But what will hurt – and has been hurting – businesses like Billy’s corner store or Martha’s bookkeeping venture, is the rise in interest rates. Close to 40% of small businesses take out a business loan to cover expenses and grow their operations.
As explained in this Guardian article, the average prime interest rate nearly doubled from 3.25% in March to 7% in December last year.
Given that prime rates are usually reserved for the largest of companies, the article found small businesses are realistically looking at interest rates at around 10%-11%, whereas only months ago, they were around 7%.
In real terms, for a $1 million loan the interest cost would have increased from $70,000 to $110,000.
That extra $40,000 could’ve paid a worker or repaired some critical equipment. Now, it goes to the bank.
When to consider reviewing your insurance
The small business landscape changed drastically when the last recession hit the economy in 2008; fewer businesses were started, and many had to scale back their operations and lay off workers.
With so much change again expected in the economy, it may be difficult for small business owners to know if they need to review their insurance.
Mr.

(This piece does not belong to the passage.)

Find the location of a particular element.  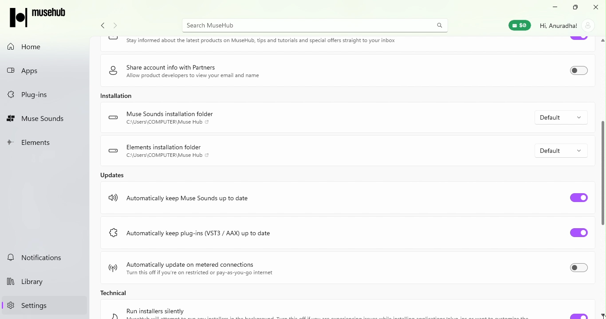

Automatically keep plug-ins (VST3 / AAX) up to date is located at coordinates (202, 232).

Yurkov says that while it depends on the individual business’ situation, there are a few circumstances where an insurance check may be in order.
Firstly, he says, if your revenue is down, or you had to lay off employees or relocate to a smaller office, you may actually end up saving money by reviewing your insurance as you may have less risk to cover.
“Conversely, if you’ve bucked the trend and your business has grown, then it’s important to consider whether you currently have enough coverage to protect you from the potential risks.”
Mr. Yurkov also urges new small business owners to consider what they would do if an insurance claim was made against them.
“Business insurance is there to give you peace of mind and reduce the stress of worrying about paying for claims out-of-pocket – but it’s not a set-and-forget product,” he says.
“If your business circumstances shift and your risk changes then your policy may need to change with it.”